From this observing place, thoughts like I’m behind can be seen for what they are—mental events, not truths. The focus shifts from ranking our lives against others to honoring our own starting point.


Everyone Else


This is where humor does real clinical work.

When a client says, “Everyone else has their life together,” I might respond:

Ah yes, ‘Everyone Else’—that famously flawless, unidentifiable group who never struggles.

And to be honest, I’m not outside of this either. I catch myself envying another clinician’s ease in the room, Pinterest moms with Architectural Digest kitchens… or even someone else’s motorcycle skills.

Okay—so yes, I’m familiar with the Green-Eyed Monster too.

The comparison mind is equal-opportunity—it shows up for all of us.

We might as well call it what it is: a highly contagious and uncomfortable condition—comparisonitis.

Humor, when used thoughtfully (and yes, sometimes with my corny or slightly inappropriate puns), creates space. It helps us see thoughts as thoughts, not facts—and softens the shame that often sits underneath envy.


Bringing Clients Back to What Matters


Once there’s a bit more space, we can gently shift direction:

If life weren’t a competition, what would matter to you?

What kind of person do you want to be, regardless of where others are?

Comparison pulls attention outward. Values bring it back home.

Are you showing up for those who matter most to you?

Are you enough for your kids? Your partner?

Will your gravestone mention your Instagram following—or how deeply you loved?

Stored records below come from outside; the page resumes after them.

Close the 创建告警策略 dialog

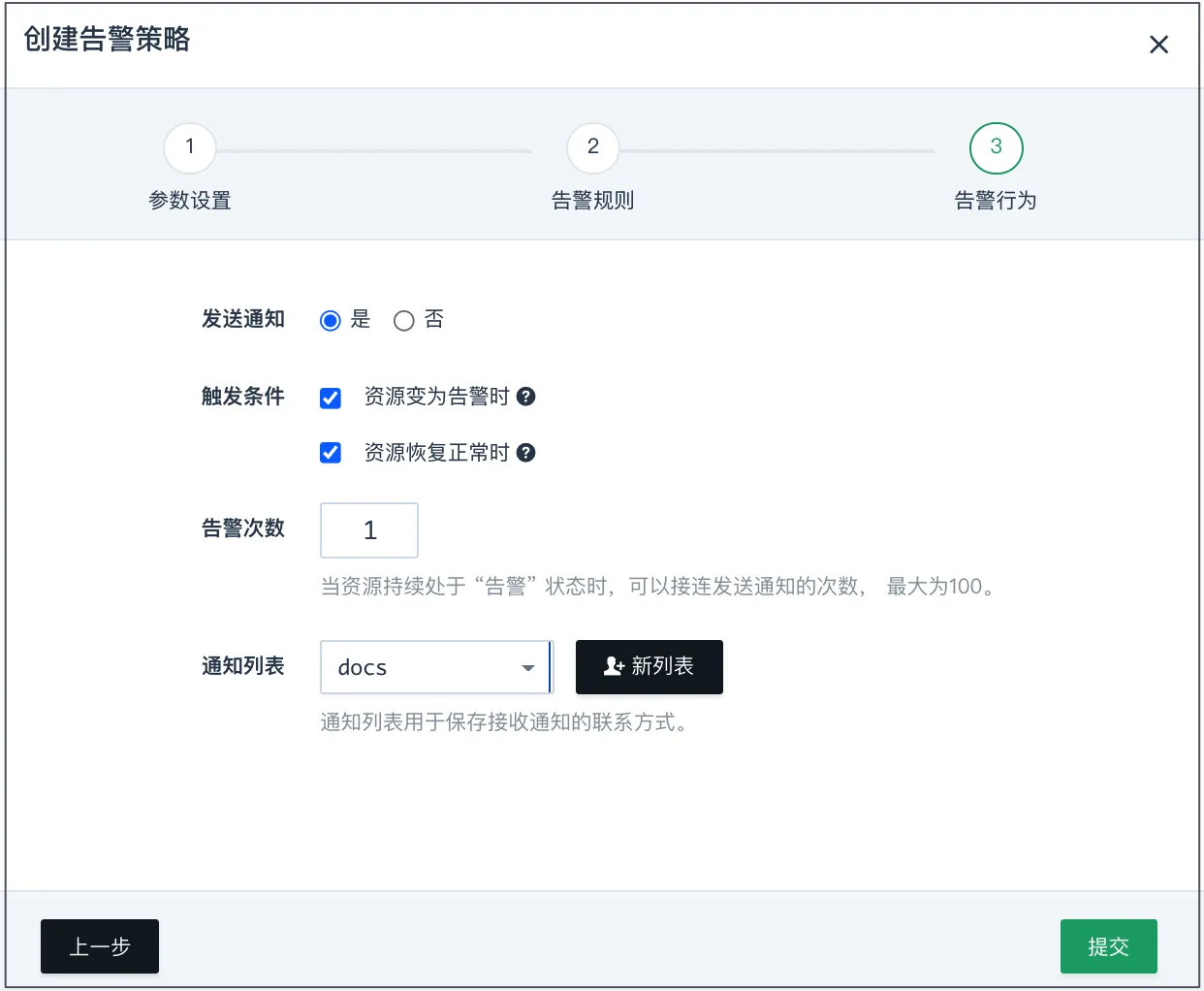click(1159, 44)
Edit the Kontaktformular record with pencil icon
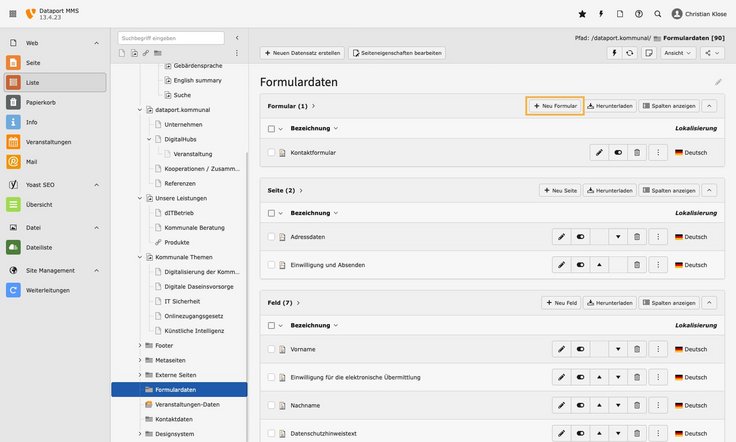The width and height of the screenshot is (736, 442). point(598,153)
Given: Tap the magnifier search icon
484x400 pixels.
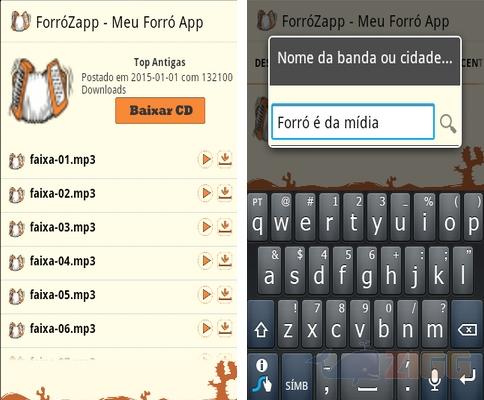Looking at the screenshot, I should pos(448,123).
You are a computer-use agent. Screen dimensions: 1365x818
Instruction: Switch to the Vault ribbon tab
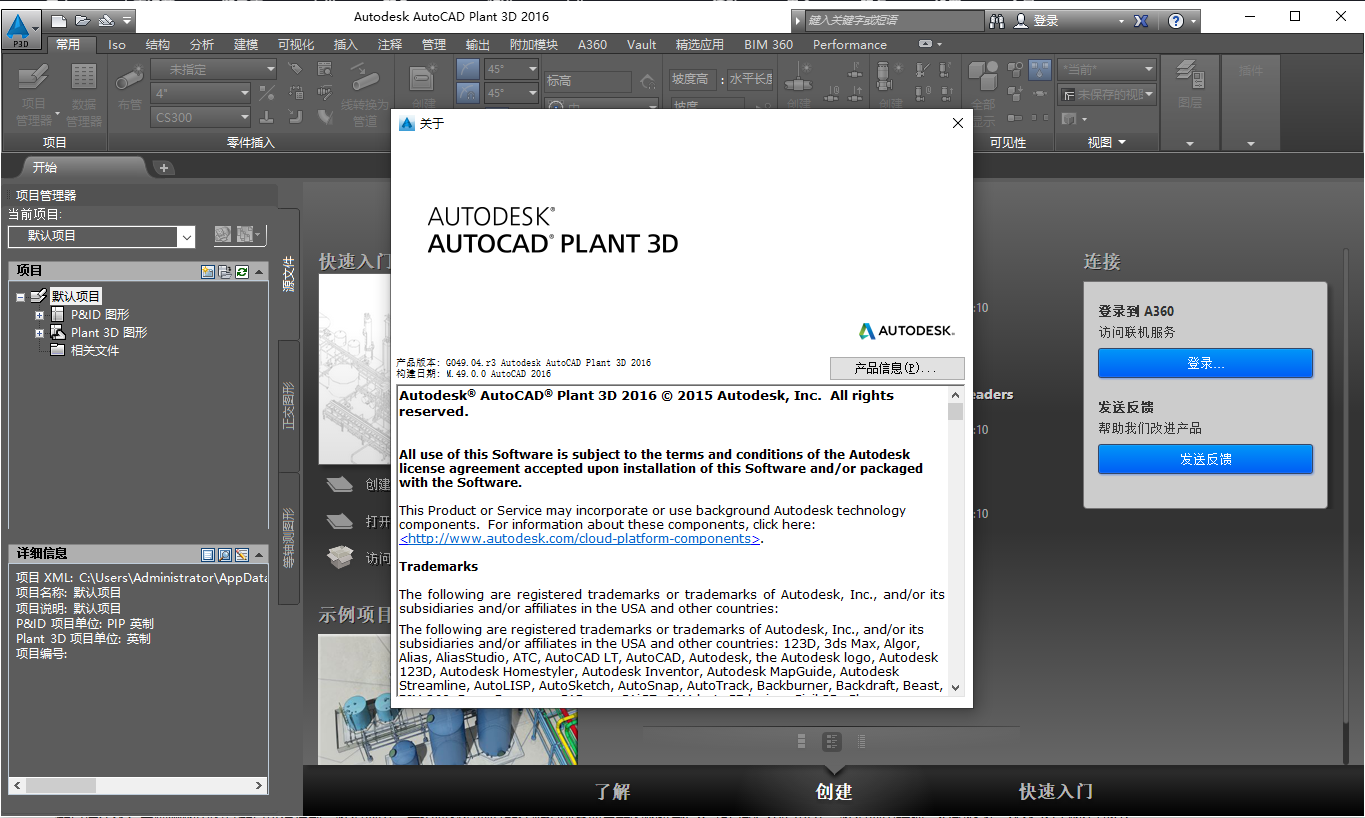(641, 44)
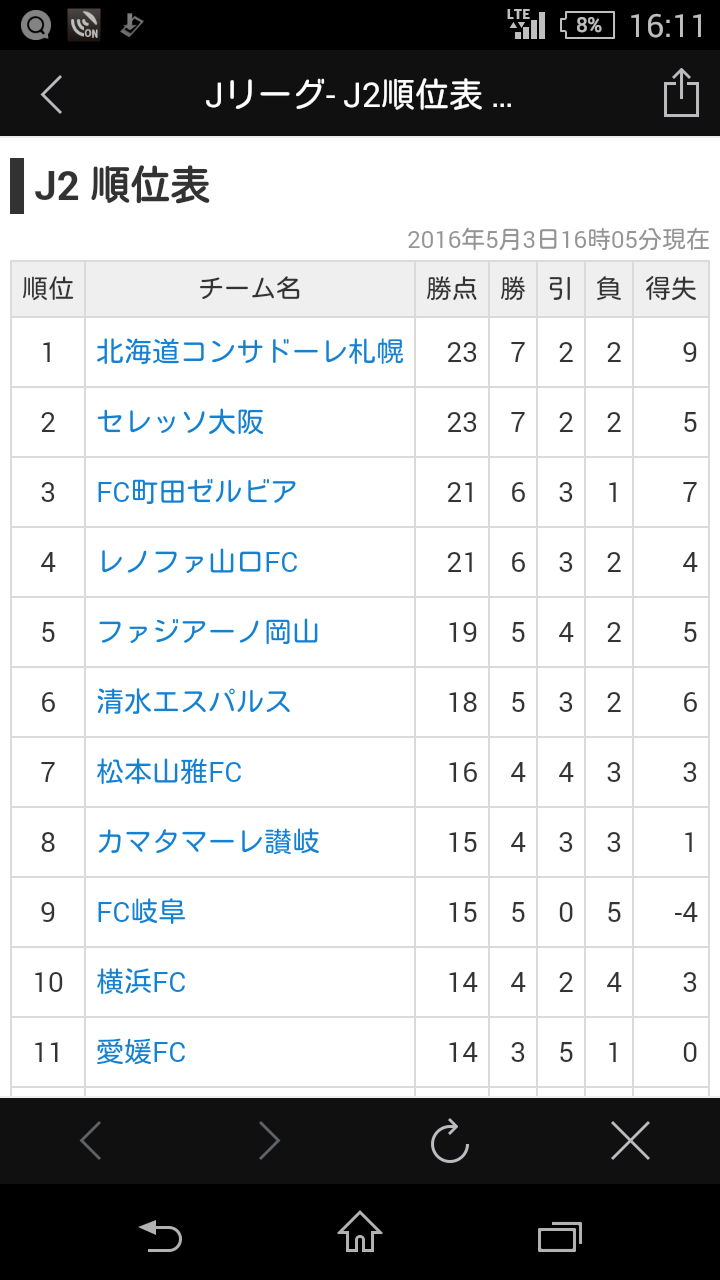
Task: Tap the FC岐阜 team link
Action: [141, 912]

So yes—bring the ACT skills. Bring the humor. Bring the perspective.

But also bring the willingness to sit with that very human ache: the desire to matter, and the fear that you don’t.


Closing Thought


Comparison will keep showing up. That’s what minds do.

The work isn’t to eliminate it—but to hold it more lightly, see it more clearly, and choose our lives more intentionally.

Dear friend, when you find yourself measuring your life against someone else’s, remember this: you were never running the same race.

We each begin from different starting lines—shaped by histories, resources, losses, and opportunities that are mostly invisible from the outside.

So instead of asking, Am I ahead or behind? try asking,

Given where I started, where am I now?

Because your growth is yours—context-shaped, hard-won, and unfolding in its own time.

And that counts, even when your mind forgets.